An adjective clause is used to describe a noun. A relative pronoun is usually used to introduce an adjective clause:
Who: used for humans in subject position:
Hans, who is an architect, lives in Berlin.
Whom: used for humans in object position:
Marike, whom Hans knows well, is an interior decorator.
Which: used for things and animals in subject or object position:
Marike has a dog which follows her everywhere.
That: used for humans, animals and things, in subject or object position (but see below): Marike is decorating a house that Hans designed.
Whose: used for humans, animalsi or objects to give information about their possessions.
The girl whose dress is red is my best friend.
Where: used for places
The hotel where we stayed last summer was very beautiful.
When: used for time
My baby was born in the year when I moved to Italy.

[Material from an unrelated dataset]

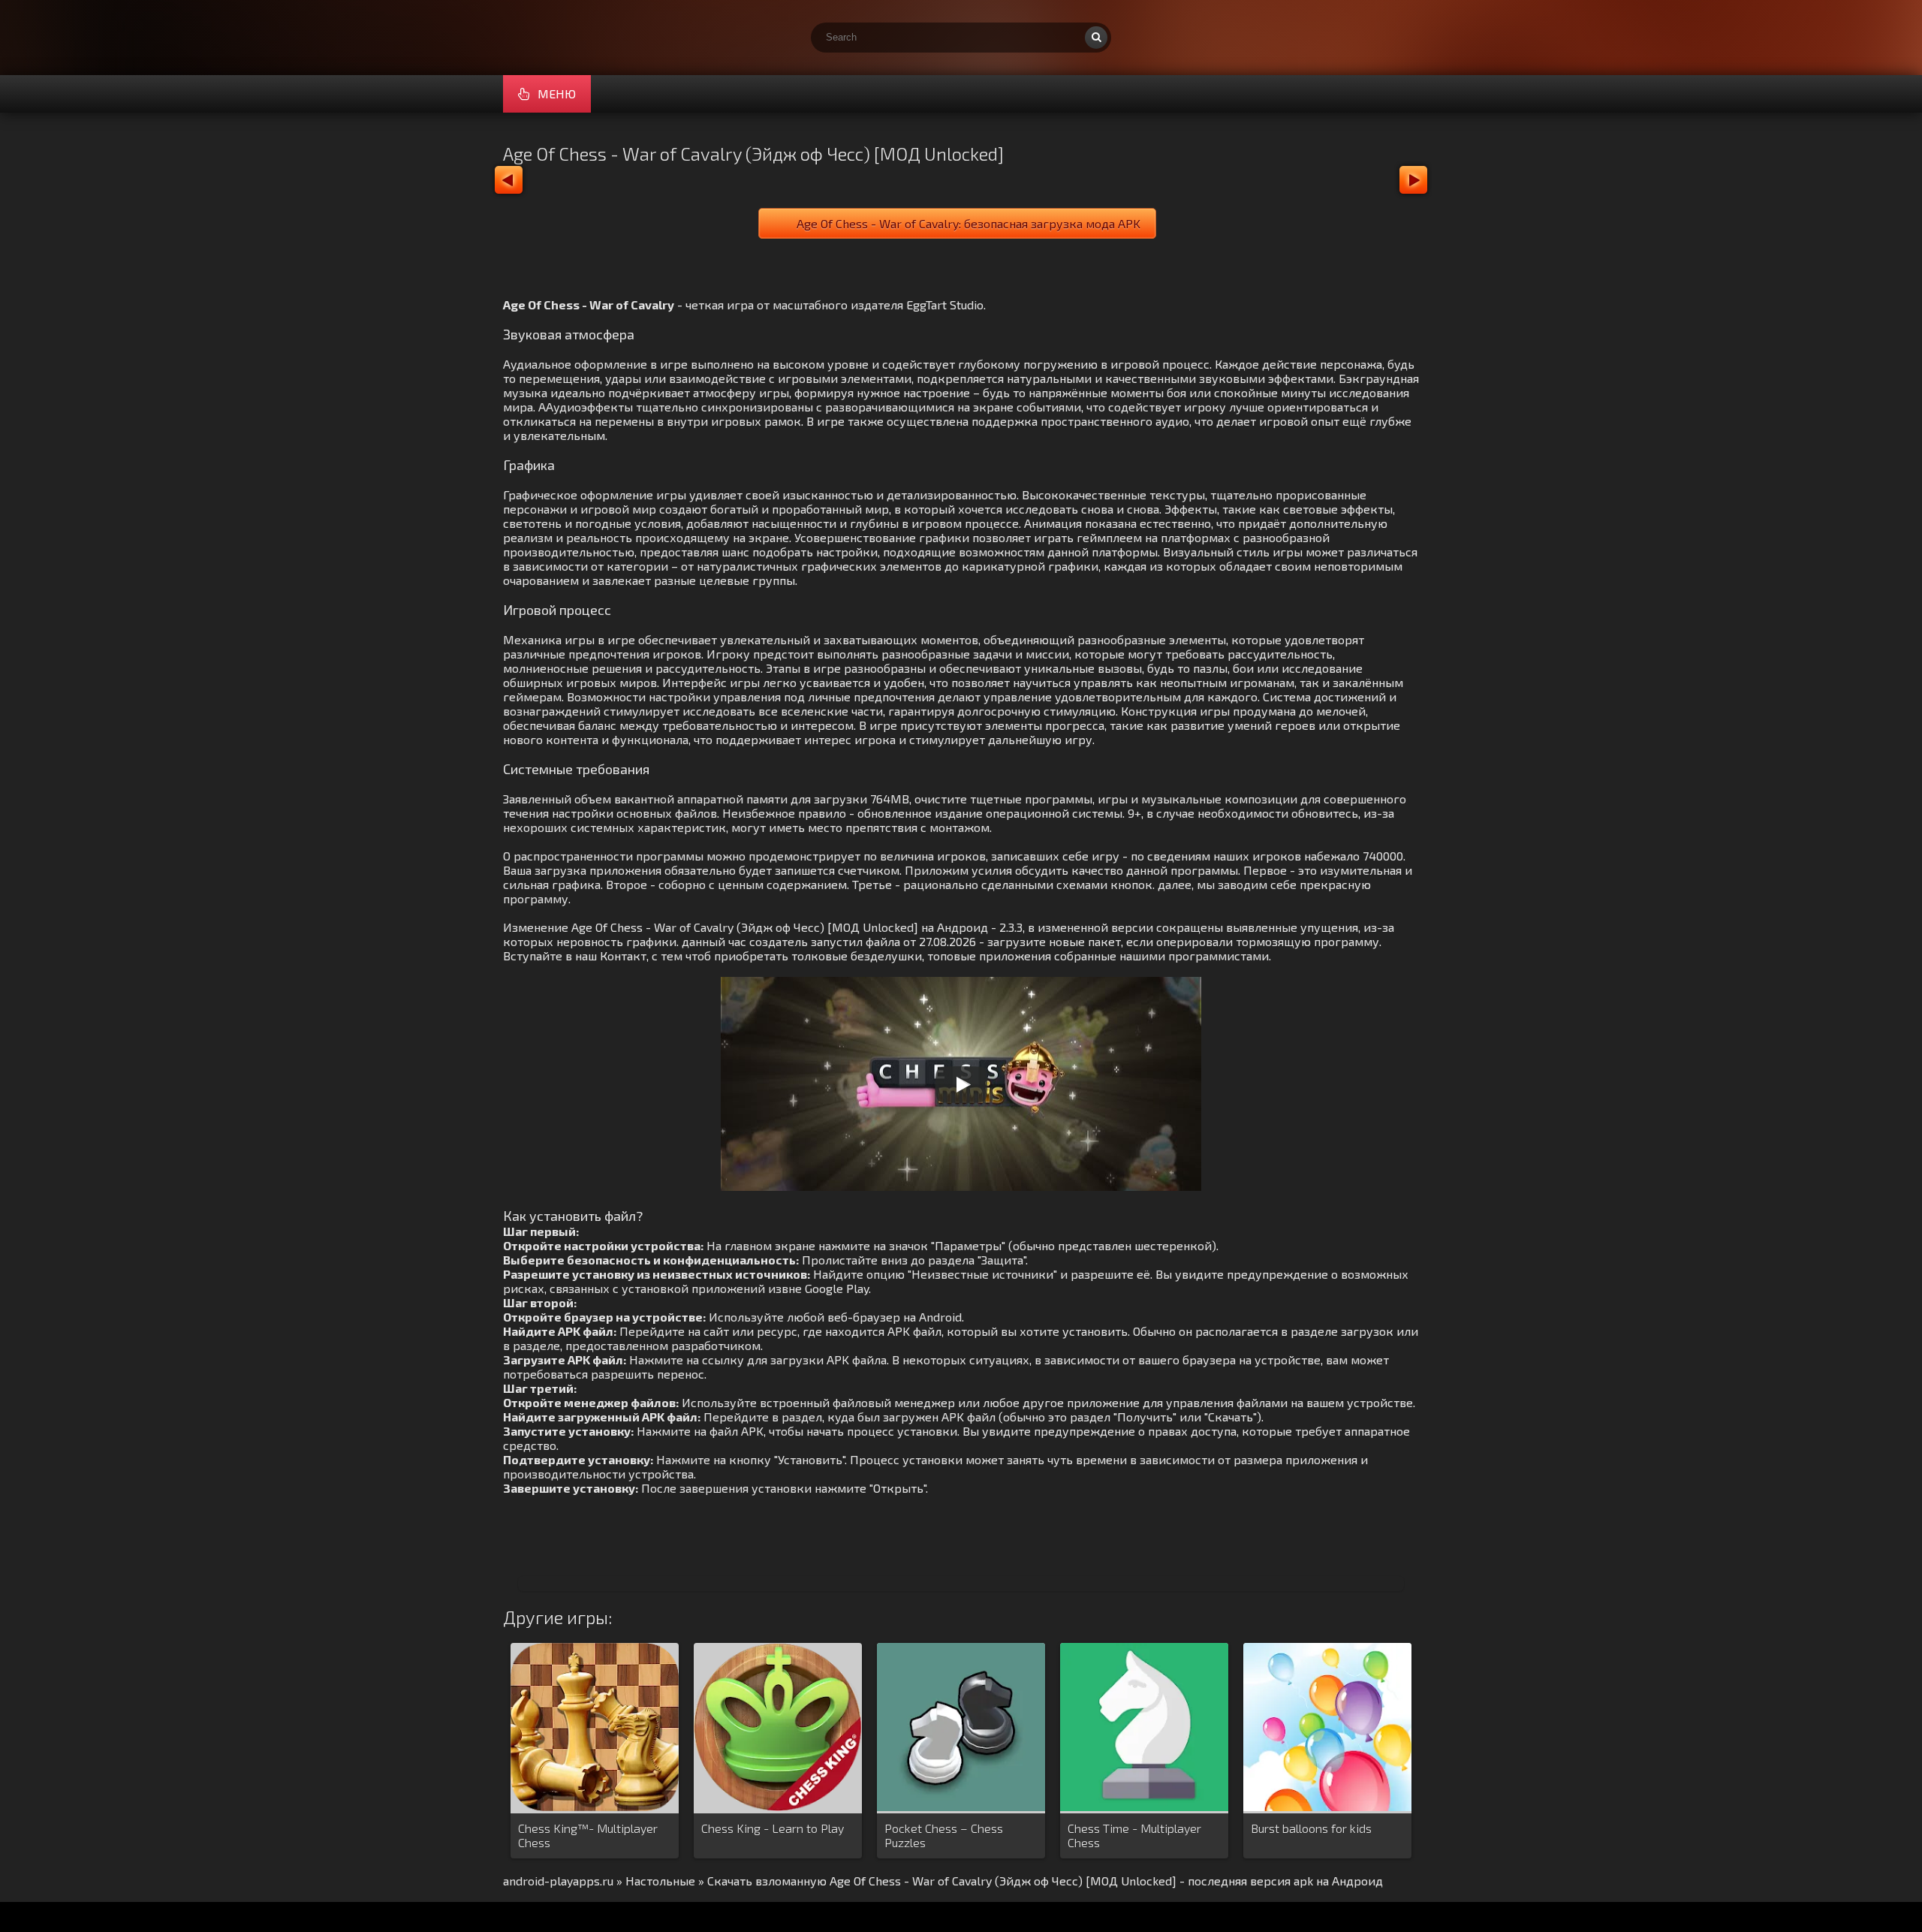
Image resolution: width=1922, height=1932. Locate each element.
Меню (557, 93)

give extra information about the noun, but they are not essential, they give extra information:
Ataturk , who was the greatest leader of all times , created a modern country from the ashes of Ottoman Empire.
(We know who Ataturk is, and the clause used here gives extra information about him.)
The desk in the corner , which is covered in books , is mine.
(We don’t need this information in order to understand the sentence. “The desk in the corner is mine” is a good sentence on its own — we still know which desk is referred to.)
Be careful!!! : non-defining clauses are usually separated by commas.
“that” is not usually used in this kind of context.
give essential(necessary) information about the noun:
The package that arrived this morning is on the desk.
(We need this information in order to understand the sentence. Without the relative clause, we don’t know which package is being referred to.
Be careful!!! “that” is often used in defining relative clauses, and they are not separated by commas.